If they'd told me it was a pricing error that was fixed, I might even understand, but obviously someone else just stacked codes and got through... so that's not the case.
It's a crappy way to conduct business.
 
Alright, just tried a bottle of my Split Rock Red Ale and the color/clarity is nice, aroma is okay, but the beer itself seemed a little flat/fizzy for my liking --- almost like soda. Is my mistake too much sugar when carbonation or just need more time to mature? My actual fridge date is next Thursday, I cheated and had one early. Ingreds/Date are below.

1 Can Red Ale HME
1 Can Mellow Amber UME
1 Pouch Booster
Muntons Prem Brew Yeast (6 grams)

Brewed 1-12-12
Bottled 2-1-12 (cane sugar w/Mr Beer sugar tool)
Condition Start 2-15-12
Projected Drink Date 3-2-12

Tried one 2-23-12 and seemed flat and too fizzy. Just time or possibly too much carbonation?
 
Alright, just tried a bottle of my Split Rock Red Ale and the color/clarity is nice, aroma is okay, but the beer itself seemed a little flat/fizzy for my liking --- almost like soda. Is my mistake too much sugar when carbonation or just need more time to mature? My actual fridge date is next Thursday, I cheated and had one early. Ingreds/Date are below.

1 Can Red Ale HME
1 Can Mellow Amber UME
1 Pouch Booster
Muntons Prem Brew Yeast (6 grams)

Brewed 1-12-12
Bottled 2-1-12 (cane sugar w/Mr Beer sugar tool)
Condition Start 2-15-12
Projected Drink Date 3-2-12

Tried one 2-23-12 and seemed flat and too fizzy. Just time or possibly too much carbonation?

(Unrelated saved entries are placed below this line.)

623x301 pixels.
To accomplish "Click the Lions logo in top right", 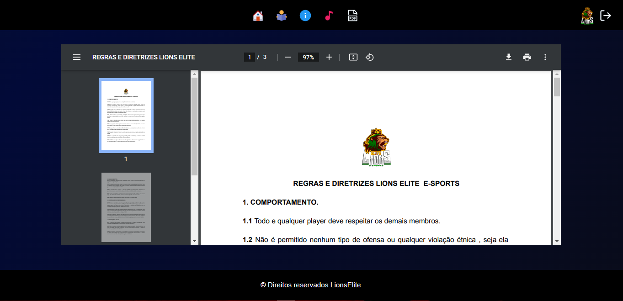I will (587, 15).
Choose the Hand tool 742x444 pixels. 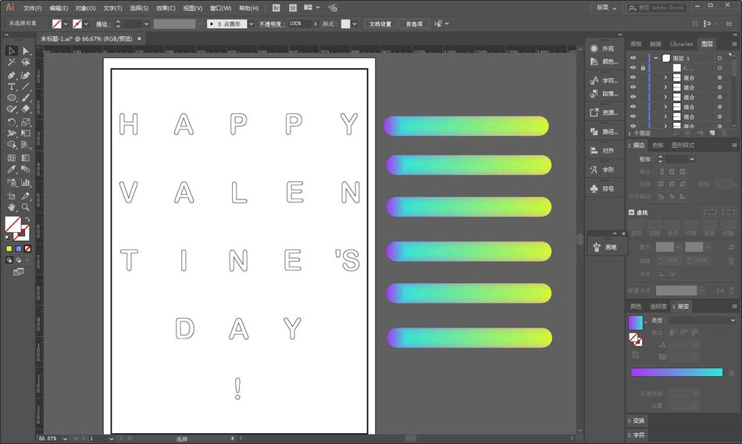[12, 207]
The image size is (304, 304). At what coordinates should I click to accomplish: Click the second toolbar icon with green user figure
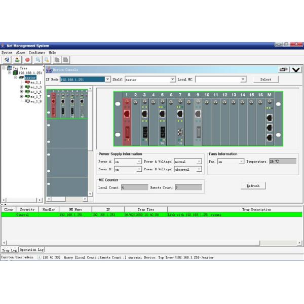(x=17, y=60)
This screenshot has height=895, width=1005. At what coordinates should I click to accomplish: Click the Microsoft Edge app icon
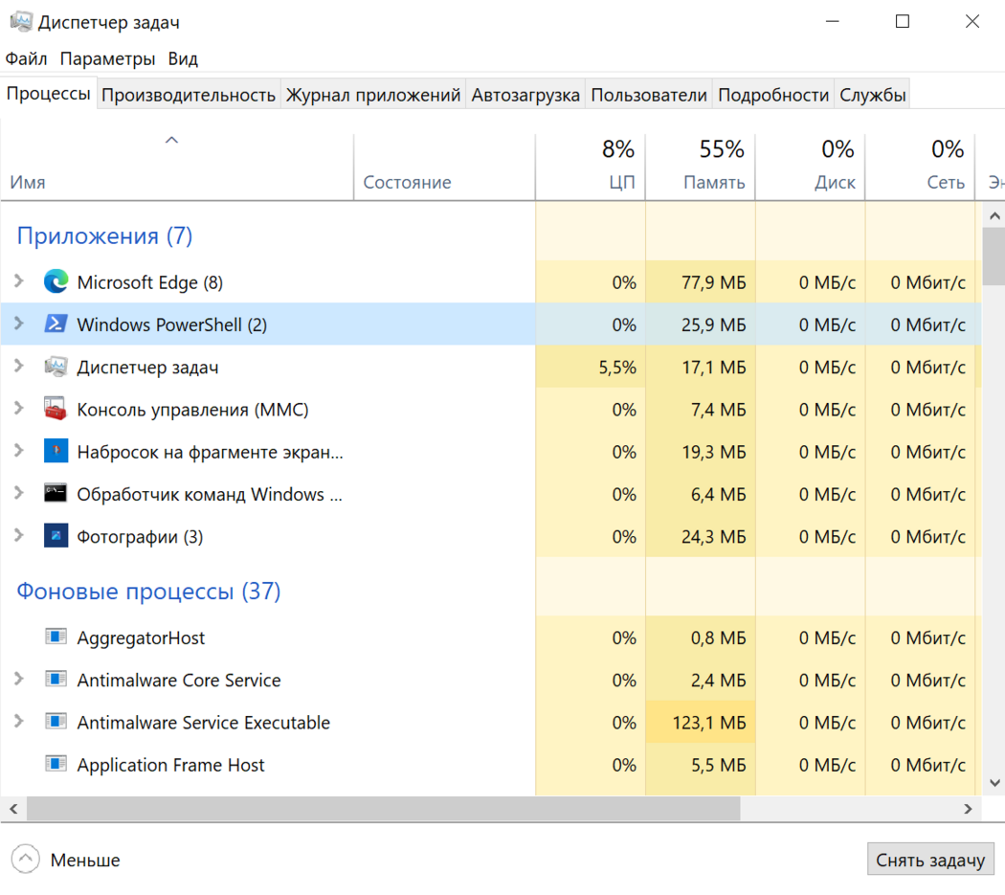pos(56,282)
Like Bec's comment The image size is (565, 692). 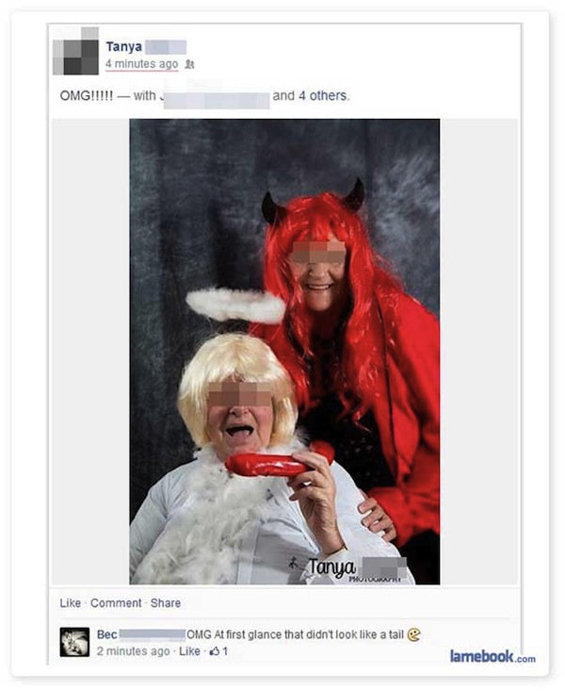point(189,651)
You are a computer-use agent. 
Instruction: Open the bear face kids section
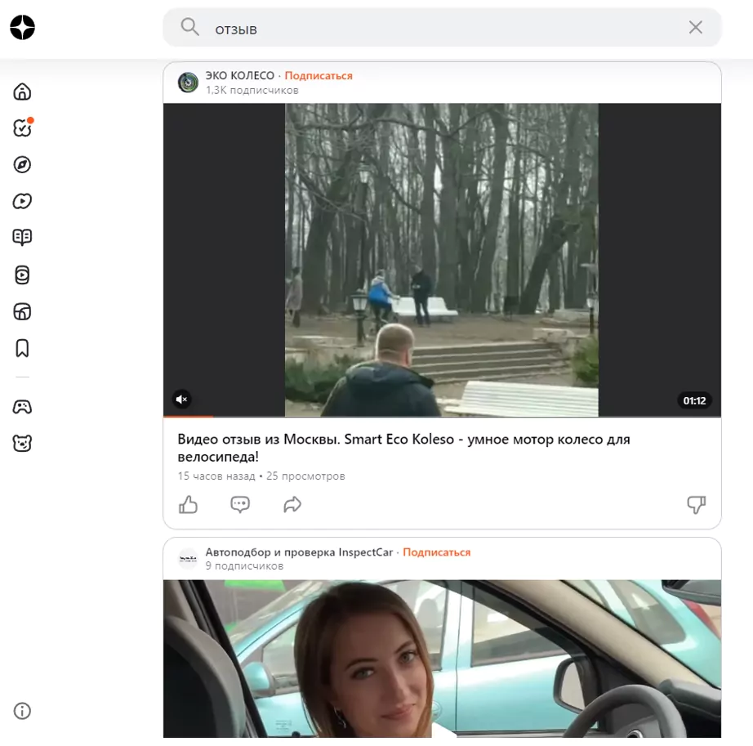pyautogui.click(x=22, y=443)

by flat and too fizzy do you mean it had no head?
 
by flat and too fizzy do you mean it had no head?

It had some head but the taste didn't seem full and when drinking it almost had too much fizz. It wasn't a crisp beer, it reminded me more of a soda aftertaste. I know that isn't a great description. :) I think it needs more time to mature, I just don't know if 1 more week is enough.